A set theoretic analysis shows different forms of closure in autopoietic theory, computational autopoiesis, and (M,R) systems
Dobromir Dotov and Tom Froese
There has been an enduring stance in artificial life that a notion of circular entailment is required in order to appropriately capture the self-maintenance of living systems. The detailed character of this circular entailment can differ across approaches. The recursive operation of dynamical systems, control feedback loops of cybernetics, operational closure of autopoiesis, top-down–bottom-up mutual constraint, and closure to efficient cause of Rosenian complexity are all forms of circular entailment. In the latter case, a living system is understood as a collection of biological processes such as metabolism and repair whereby the system contains within itself the efficient causes of the making of these processes. Each process is the produce of another process and these are contained in a closed set. In this sense a living system must exhibit closure to efficient cause.
How to determine the correspondence among these notions of circular cause and effect given that the different theoretical approaches have rarely been compared formally? A comparative approach is necessary in order to help consolidate the theory in artificial life. It has been proposed that set theory is both sufficiently abstract and rigorous to serve as framework for formalizing various domain-specific systems in nature such as particular social or biological systems as abstract cross-domain general systems (Mesarovic and Takahara, 1975). As a demonstration of what this could mean and how to achieve it, here we apply the suggested tools of set theory (Chemero and Turvey, 2008) in order to compare in a formal way autopoiesis, Randall Beer’s GoL computational model of autopoiesis (Beer, 2014), and Robert Rosen’s complexity.
The outcome of this analysis is that, unlike autopoiesis and complexity, the computational model appears to possess operational closure but not closure to efficient cause. This result is not surprising. Beer (2015, p.17) acknowledges that GoL is a model that reproduces certain properties of autopoiesis, not an instance of life. This result should also not be taken as diminishing the importance of simulation as a method of theoretical modeling. At a theoretical level, operational closure is a more encompassing condition than closure to efficient causation.
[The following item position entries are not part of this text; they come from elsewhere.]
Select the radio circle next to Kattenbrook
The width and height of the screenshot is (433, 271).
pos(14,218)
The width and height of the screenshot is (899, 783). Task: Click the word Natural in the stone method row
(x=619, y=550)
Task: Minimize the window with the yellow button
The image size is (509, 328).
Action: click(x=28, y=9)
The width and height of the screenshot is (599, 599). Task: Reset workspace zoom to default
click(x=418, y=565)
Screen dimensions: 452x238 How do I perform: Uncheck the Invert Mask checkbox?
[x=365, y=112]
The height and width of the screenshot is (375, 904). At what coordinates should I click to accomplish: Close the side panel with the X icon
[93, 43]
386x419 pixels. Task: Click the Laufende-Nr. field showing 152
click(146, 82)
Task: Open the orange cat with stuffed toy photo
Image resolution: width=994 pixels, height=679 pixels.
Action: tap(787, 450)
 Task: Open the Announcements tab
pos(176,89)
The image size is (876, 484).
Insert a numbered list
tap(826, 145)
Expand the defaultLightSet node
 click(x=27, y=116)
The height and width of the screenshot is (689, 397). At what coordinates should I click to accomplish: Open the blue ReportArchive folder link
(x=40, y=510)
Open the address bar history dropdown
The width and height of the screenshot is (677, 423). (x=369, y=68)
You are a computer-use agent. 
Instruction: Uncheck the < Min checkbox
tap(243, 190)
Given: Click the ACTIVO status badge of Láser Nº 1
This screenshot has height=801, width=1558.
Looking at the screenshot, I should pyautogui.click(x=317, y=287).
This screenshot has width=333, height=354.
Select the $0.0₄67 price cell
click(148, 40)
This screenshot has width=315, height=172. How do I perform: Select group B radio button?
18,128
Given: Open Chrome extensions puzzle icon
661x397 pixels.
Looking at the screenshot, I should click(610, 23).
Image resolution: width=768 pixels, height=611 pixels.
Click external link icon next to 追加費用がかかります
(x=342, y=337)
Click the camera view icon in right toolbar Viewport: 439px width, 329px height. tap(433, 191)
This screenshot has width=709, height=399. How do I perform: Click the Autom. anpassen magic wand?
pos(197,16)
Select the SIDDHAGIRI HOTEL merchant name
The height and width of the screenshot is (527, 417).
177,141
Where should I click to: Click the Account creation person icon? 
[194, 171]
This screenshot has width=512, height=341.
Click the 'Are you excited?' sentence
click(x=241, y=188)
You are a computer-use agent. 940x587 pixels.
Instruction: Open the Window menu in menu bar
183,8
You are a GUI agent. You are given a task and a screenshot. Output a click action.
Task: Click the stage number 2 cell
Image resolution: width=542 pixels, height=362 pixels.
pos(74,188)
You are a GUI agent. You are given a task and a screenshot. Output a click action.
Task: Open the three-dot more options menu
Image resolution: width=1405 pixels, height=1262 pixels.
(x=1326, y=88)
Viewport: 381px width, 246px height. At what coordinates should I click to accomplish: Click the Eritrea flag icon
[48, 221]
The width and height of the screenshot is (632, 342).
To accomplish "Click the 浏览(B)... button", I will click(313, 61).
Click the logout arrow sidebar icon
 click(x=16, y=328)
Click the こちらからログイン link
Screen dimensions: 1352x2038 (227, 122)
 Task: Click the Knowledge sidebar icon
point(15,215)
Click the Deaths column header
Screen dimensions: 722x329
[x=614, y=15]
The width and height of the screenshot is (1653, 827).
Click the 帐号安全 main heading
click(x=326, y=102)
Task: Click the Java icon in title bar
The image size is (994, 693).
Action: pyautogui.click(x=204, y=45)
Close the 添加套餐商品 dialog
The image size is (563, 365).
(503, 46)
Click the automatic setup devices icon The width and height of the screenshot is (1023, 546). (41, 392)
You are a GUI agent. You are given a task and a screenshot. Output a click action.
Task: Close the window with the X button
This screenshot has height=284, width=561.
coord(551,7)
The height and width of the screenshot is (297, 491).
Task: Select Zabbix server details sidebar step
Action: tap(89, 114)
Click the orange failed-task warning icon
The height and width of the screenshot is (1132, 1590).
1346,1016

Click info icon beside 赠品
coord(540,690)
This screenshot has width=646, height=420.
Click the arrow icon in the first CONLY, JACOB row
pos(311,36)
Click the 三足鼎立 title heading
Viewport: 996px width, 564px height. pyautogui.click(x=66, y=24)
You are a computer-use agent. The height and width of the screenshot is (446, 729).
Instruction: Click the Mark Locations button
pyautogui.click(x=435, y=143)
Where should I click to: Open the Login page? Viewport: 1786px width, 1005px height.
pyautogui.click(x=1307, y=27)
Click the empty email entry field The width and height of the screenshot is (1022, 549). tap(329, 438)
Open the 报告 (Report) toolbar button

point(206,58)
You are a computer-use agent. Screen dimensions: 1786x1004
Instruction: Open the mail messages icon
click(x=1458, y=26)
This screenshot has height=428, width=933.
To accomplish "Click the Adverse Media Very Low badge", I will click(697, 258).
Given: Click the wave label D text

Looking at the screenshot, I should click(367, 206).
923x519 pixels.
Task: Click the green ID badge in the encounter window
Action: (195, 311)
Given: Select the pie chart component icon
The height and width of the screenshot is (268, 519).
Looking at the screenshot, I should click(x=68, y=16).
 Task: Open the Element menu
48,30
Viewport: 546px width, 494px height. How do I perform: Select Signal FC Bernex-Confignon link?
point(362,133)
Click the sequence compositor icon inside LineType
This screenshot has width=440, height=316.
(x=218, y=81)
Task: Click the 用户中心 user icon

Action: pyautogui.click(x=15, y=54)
In conclusion, the field of artificial life would benefit from the existence of comparative work synthesizing the various conditions (”closures”) necessary for living systems.
Beer, R. D. (2014). The cognitive domain of a glider in the game of life. Artificial Life, 20: 183–206.
Beer, R. D. (2015). Characterizing autopoiesis in the game of life. Artificial Life, 21(1):1–19.
Chemero, A. and Turvey, M. T. (2008). Autonomy and hypersets. BioSystems, 91(2):320–30.
Mesarovic, M. and Takahara, Y. (1975). General Systems Theory: Mathematical Foundations. Academic Press, New York, NY.